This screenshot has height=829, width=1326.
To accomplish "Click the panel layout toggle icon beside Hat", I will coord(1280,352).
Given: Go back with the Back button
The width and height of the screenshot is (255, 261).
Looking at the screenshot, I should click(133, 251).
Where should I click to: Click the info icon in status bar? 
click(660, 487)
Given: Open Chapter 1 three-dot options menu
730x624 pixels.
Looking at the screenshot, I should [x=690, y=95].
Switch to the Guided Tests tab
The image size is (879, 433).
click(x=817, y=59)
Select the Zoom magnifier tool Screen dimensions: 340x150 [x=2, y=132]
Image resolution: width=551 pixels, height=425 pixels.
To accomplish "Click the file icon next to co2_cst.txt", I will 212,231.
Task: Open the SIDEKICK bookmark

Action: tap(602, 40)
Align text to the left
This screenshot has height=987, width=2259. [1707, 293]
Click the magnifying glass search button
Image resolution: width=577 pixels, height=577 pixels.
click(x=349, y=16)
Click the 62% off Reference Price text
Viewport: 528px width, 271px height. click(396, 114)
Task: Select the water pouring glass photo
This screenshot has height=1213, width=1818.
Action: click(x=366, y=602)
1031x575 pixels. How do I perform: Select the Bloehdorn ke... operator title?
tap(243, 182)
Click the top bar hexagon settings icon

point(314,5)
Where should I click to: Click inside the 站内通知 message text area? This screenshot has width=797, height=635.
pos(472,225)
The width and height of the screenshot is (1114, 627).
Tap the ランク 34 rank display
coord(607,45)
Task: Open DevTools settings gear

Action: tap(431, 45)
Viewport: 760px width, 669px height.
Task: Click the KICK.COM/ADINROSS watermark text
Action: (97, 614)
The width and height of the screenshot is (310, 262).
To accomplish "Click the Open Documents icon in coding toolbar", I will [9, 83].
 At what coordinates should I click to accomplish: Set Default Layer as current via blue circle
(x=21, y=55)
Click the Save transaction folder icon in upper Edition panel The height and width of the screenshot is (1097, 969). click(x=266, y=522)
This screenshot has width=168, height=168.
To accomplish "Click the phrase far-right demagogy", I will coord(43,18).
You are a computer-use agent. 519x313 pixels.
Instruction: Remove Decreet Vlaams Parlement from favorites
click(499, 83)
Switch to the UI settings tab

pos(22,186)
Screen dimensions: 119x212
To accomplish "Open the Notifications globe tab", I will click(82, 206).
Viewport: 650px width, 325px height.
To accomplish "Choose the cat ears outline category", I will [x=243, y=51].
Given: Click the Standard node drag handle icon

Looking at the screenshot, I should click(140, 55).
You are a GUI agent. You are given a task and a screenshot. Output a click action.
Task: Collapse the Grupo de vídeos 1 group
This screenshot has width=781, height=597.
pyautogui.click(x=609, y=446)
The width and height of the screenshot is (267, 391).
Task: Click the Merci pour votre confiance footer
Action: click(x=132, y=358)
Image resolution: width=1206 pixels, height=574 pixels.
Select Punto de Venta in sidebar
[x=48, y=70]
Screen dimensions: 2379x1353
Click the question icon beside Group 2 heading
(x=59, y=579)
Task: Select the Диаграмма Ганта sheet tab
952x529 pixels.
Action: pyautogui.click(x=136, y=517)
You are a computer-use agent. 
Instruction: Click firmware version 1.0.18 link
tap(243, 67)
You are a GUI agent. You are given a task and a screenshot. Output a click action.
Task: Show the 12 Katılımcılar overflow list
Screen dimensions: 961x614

#### Brief:
Reproduce the items verbatim, beginning with the first line of the items and continuing through the line containing "Select the Zoom". Include both of those lines.

#### Answer to this exercise:
This screenshot has height=829, width=1326.
To accomplish "Click the panel layout toggle icon beside Hat", I will coord(1280,352).
Given: Go back with the Back button
The width and height of the screenshot is (255, 261).
Looking at the screenshot, I should click(133, 251).
Where should I click to: Click the info icon in status bar? 
click(660, 487)
Given: Open Chapter 1 three-dot options menu
730x624 pixels.
Looking at the screenshot, I should [x=690, y=95].
Switch to the Guided Tests tab
The image size is (879, 433).
click(x=817, y=59)
Select the Zoom magnifier tool Screen dimensions: 340x150 [x=2, y=132]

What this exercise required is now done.